Bu ani baskı, iki ölümsüzün öldürme niyetini ve karanlık manasını yok etti.
Theta ve Iota hazırlıksız yakalandılar ve bakışlarını aceleyle kaynağa doğru çevirdiler. Orada, Damien'ın muazzam bir güç yaydığını gördüler.
“Benden uzağa bakmaya mı cesaret ediyorsun? Siz değersiz yaratıklar gerçekten aklınızı kaçırmışsınız.”
Damien'ın hoşnutsuzluğu açıkça görülüyordu.
Öldürme niyeti giderek güçlendi, o kadar yoğunlaştı ki yakındaki karanlık büyücüler ve karanlık şövalyeler bayıldı.
Iota, Damien'a sert sert baktı ve kaşlarını çattı.

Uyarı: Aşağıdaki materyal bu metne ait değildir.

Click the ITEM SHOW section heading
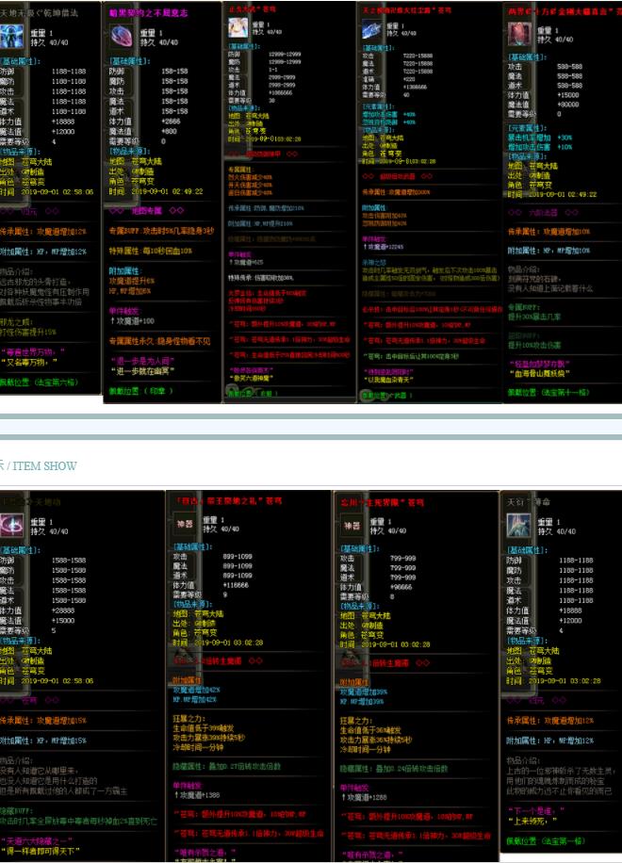 (42, 465)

“Damien Haksen, seni tekrar görmeyi bekliyordum. Bana vurduğun yer o zamandan beri ağrıyor.”
Iota ejderhanın gücünden yararlandı. Kasları ince yapısının altında şişti.

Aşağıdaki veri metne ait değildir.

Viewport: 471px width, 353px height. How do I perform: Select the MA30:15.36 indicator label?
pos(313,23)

“İntikam şansım bu! Seni hemen şimdi öldüreceğim!”
Iota, Damien'a doğru atıldı.
Aniden Iota bir şey tarafından geriye doğru fırlatıldı.
Havayı yırtacak bir güçle yere çarptı.
“Öksürük!”
Çarpmanın şiddeti Iota'nın kan öksürmesine neden olmuştu.
“Iota, sana karışmamanı söylemiştim.”
Theta soğuk bir şekilde söyledi.
Arkasında, kaleyi saracak kadar büyük bir kuyruk sallanıyordu.
Az önce Iota'ya çarpan şey o kuyruktu.
“Theta! Sen delirdin mi? Yoksa gerçekten benimle dövüşmek mi istiyorsun?”
“Neden olmasın? Ama şimdi değil. Daha acil bir şey var. Sus.”
Theta, Damien'a dönüp tek dizinin üzerine çöktü.
“Theta! Ne yapıyorsun? Annemden başka bir insana diz mi çöküyorsun!”
Iota şaşkına dönmüştü ama Theta cevap bile vermedi.
“Damien Haksen, özür dilerim. Ama lütfen bunu anla. Gerçekten senin elinden ölmek istiyordum.”
“İyi. O zaman şimdi kafanı bana ver.”
“Aslında niyetim buydu. Ama bir kesinti her şeyi mahvetti. Bunu böyle bitirmek istediğim bir şey değil.”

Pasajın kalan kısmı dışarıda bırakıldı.